Task directions:
Using the data below, copy out all lines with the word "Open".

Data items
★ ★ ★

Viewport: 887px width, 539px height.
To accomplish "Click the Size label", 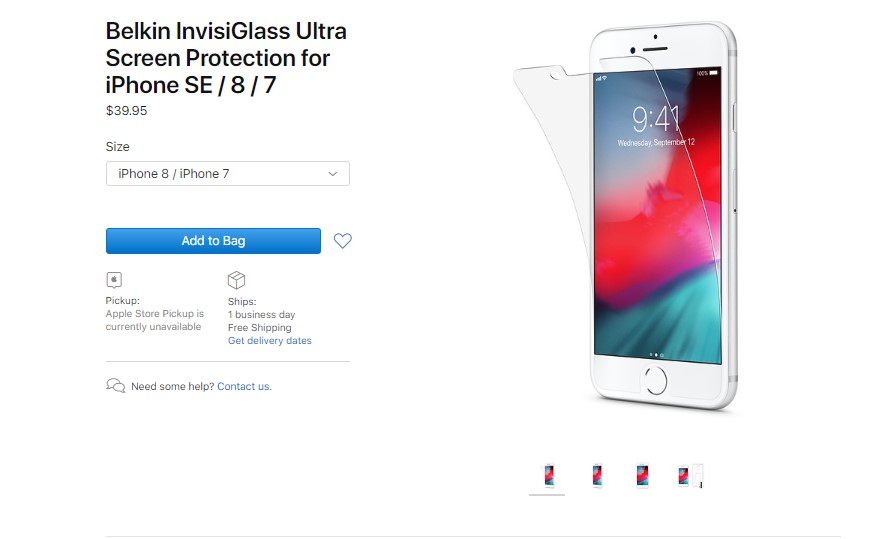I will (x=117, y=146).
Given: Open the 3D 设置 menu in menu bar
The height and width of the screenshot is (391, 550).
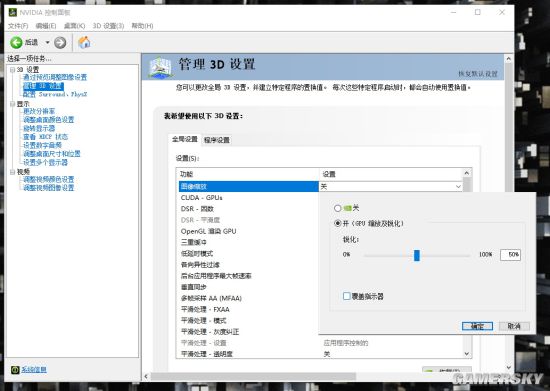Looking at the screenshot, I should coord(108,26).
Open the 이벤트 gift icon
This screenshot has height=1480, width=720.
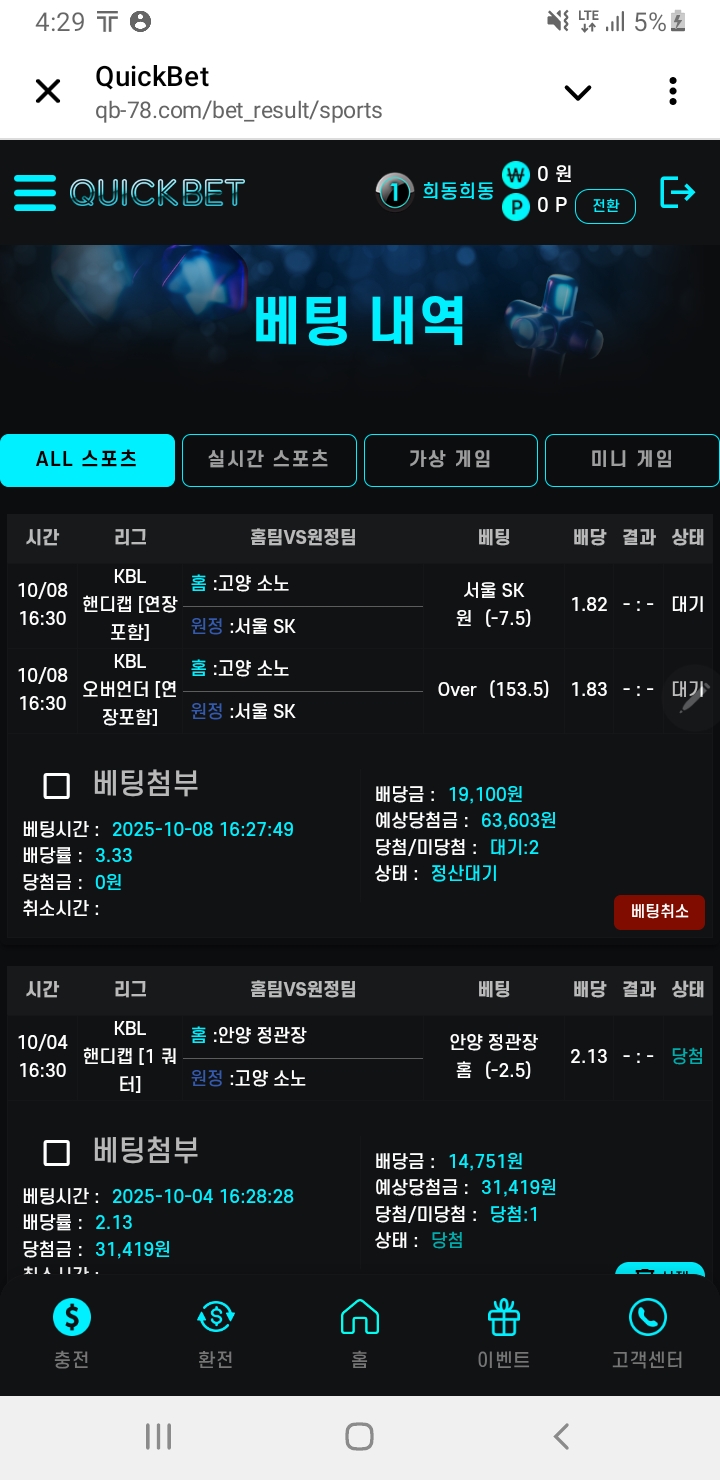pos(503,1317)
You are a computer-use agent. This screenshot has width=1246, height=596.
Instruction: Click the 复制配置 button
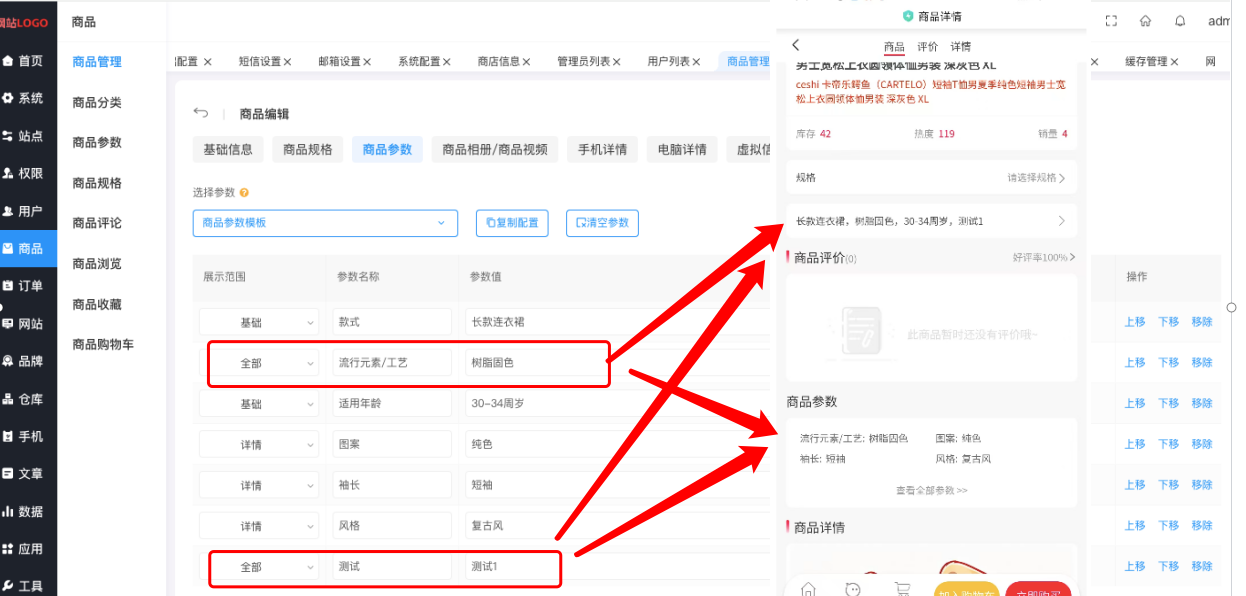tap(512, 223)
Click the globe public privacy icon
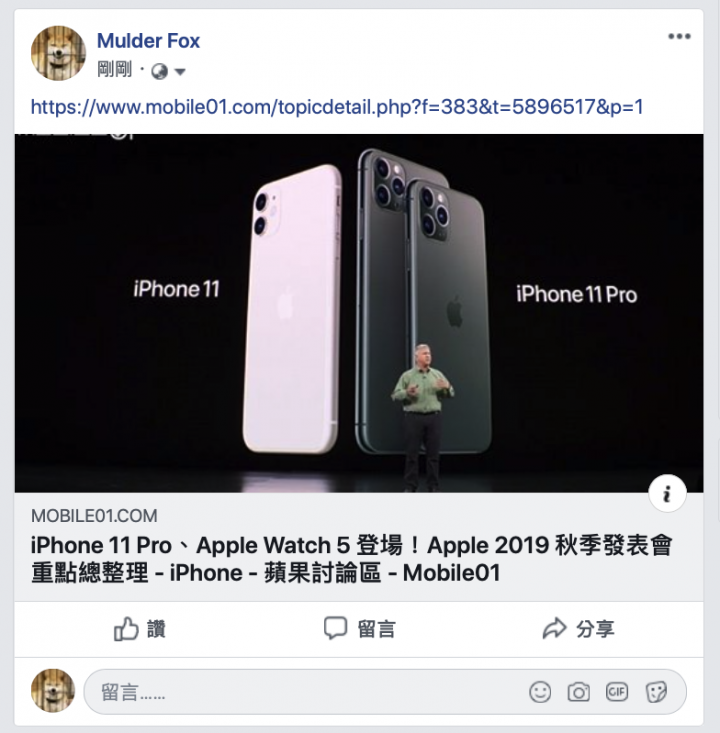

★ ★ ★

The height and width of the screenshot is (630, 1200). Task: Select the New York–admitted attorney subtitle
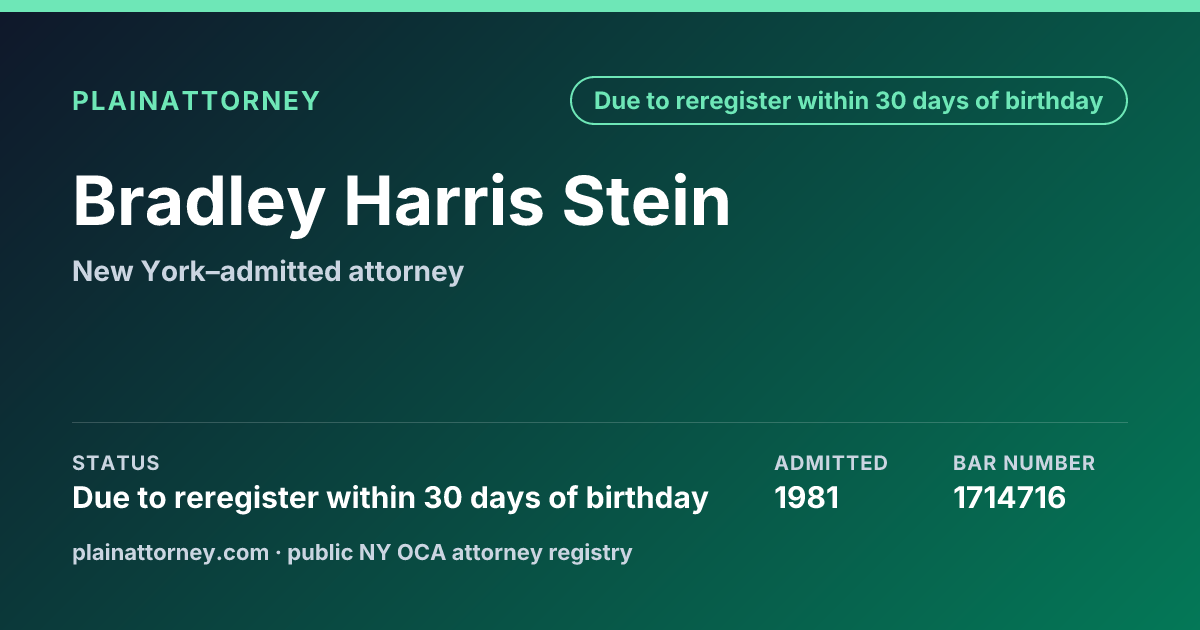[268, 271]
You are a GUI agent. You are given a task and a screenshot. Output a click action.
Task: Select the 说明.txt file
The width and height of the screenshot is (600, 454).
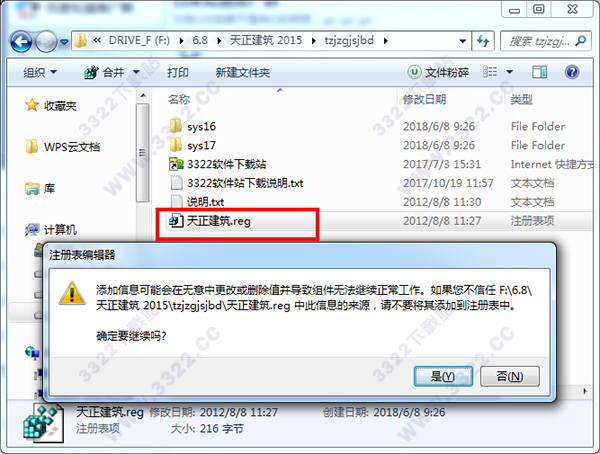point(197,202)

★ ★ ★

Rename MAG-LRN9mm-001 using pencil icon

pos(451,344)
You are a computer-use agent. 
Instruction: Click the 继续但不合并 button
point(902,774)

★ ★ ★

Answer to this problem:
Given: Open the 3D 设置 menu in menu bar
Open the 이벤트 gift icon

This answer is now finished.